Do you stay up late and wake up groggy? Then consider getting a tent and a sleeping bag. A week of camping may help reset your body's internal clock, a new study suggests.
Researchers from the University of Colorado-Boulder recently took eight people on a weeklong camping trip in the Rocky Mountains to see what would happen to their sleep cycle if they were exposed to nothing but natural light for seven days.
Campers were told to leave flashlights, cellphones and other light emitting electronics at home. Nighttime campfires were permitted.
By the end of the week, the study participants were all going to bed and getting up around the same time--despite having different sleep patterns at home.

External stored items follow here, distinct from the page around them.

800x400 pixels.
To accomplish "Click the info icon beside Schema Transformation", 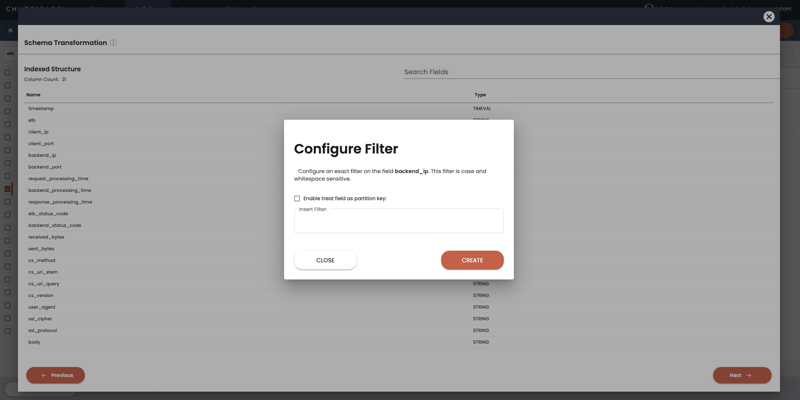I will pyautogui.click(x=113, y=43).
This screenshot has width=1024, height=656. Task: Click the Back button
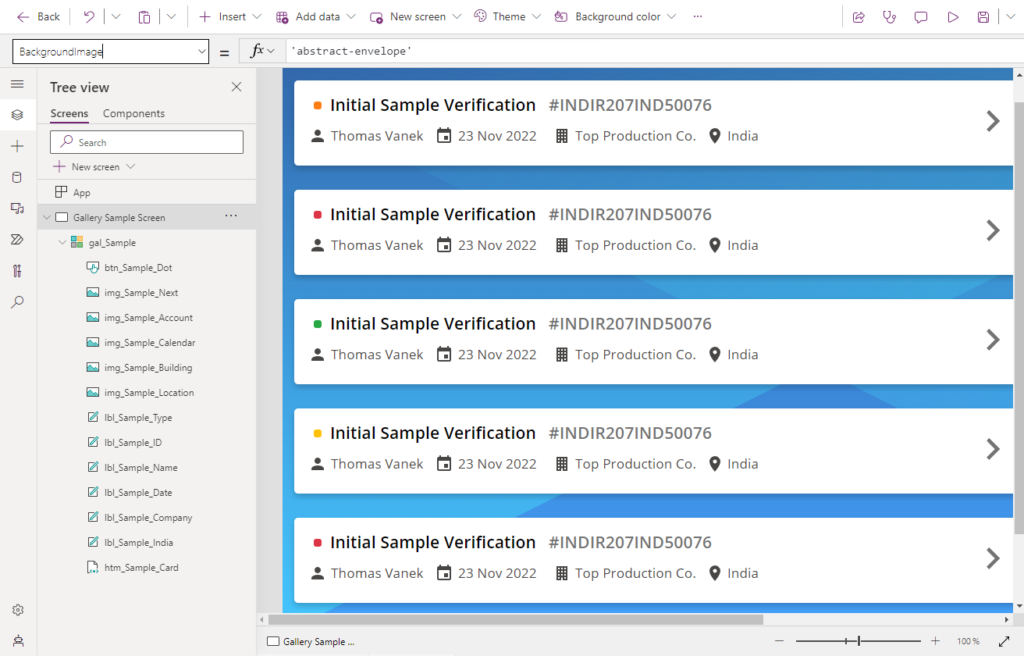pos(38,17)
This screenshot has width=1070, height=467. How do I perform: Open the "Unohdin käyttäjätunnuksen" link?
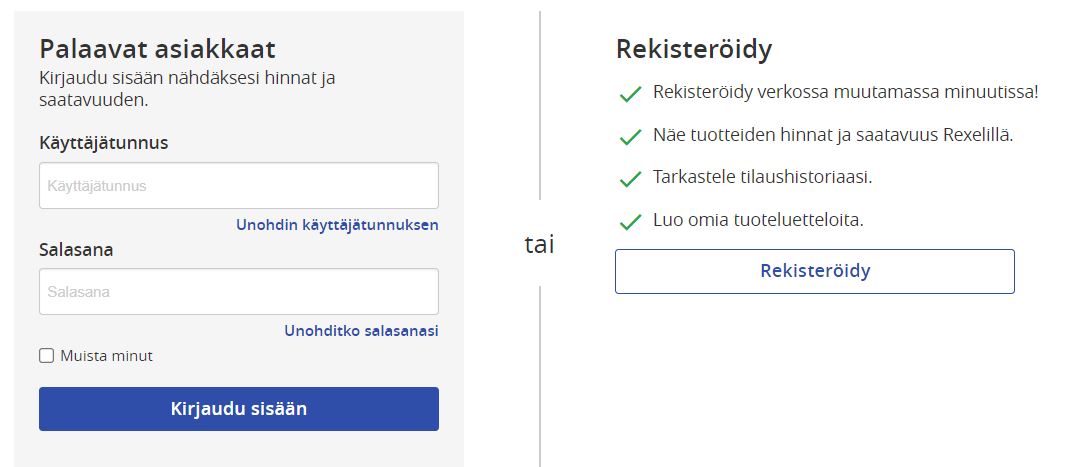[337, 225]
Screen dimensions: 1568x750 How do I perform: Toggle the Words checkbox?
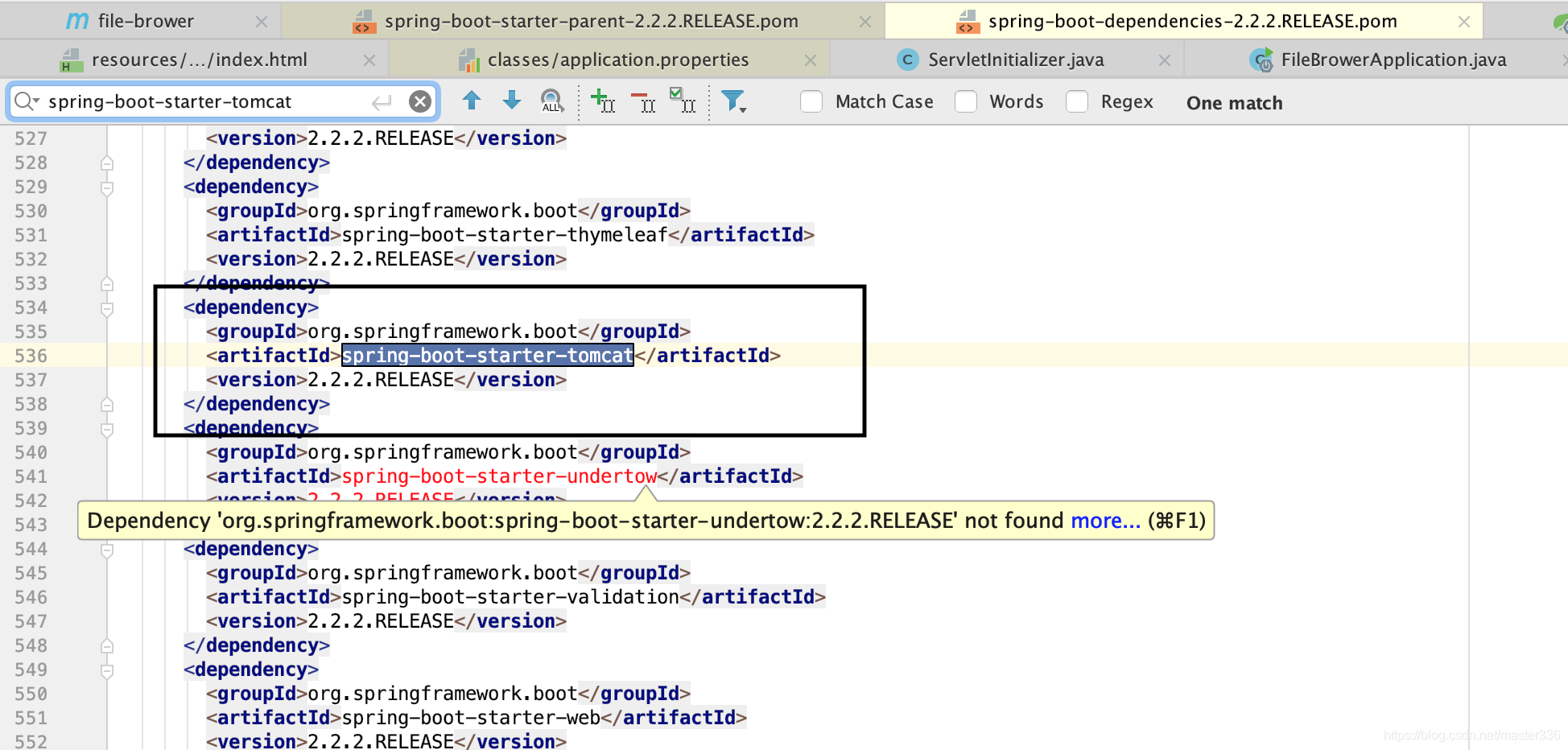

On average, most people fell asleep and woke up one hour earlier than they did when they were not camping.
The researchers also looked at when the campers' bodies started and stopped releasing the hormone melatonin, which is one of the main ways our brain signals our bodies that it is time to go to sleep or wake up.
When the participants were camping, their bodies started to release melatonin around sunset, and stopped releasing melatonin around sunrise--an average of two hours earlier than at home.
Additionally, the campers weren't getting up for an entire hour after their bodies stopped releasing melatonin, making it easier for them to wake up in the morning.
Many of the participants woke up before melatonin offset at home, which is related to feeling sluggish in the morning.
The researchers are not suggesting that camping is a cure-all for sleep problems. The study was small, and the participants were all healthy, active adults with no sleep issues. The researchers would like to see additional testing on a larger number of subjects, across different age groups and cultures.
In the meantime, lead author Kenneth Wright, director of CU-Boulder's Sleep and Chronobiology Lab, says there are ways we can all start to reset our internal clocks even without sleeping under the stars.
"The key is to get more morning sunlight, and less exposure to electric light at night," he said.
Wright suggests starting your day with a walk, or drinking your coffee outside; making yourself take a walk outside during your workday; and dimming electrical lights at night, and trying to stay away from computer screens.
"These behaviors can help us shift our clocks earlier," he said.
The results of the study were published in the journal Current Biology on Thursday.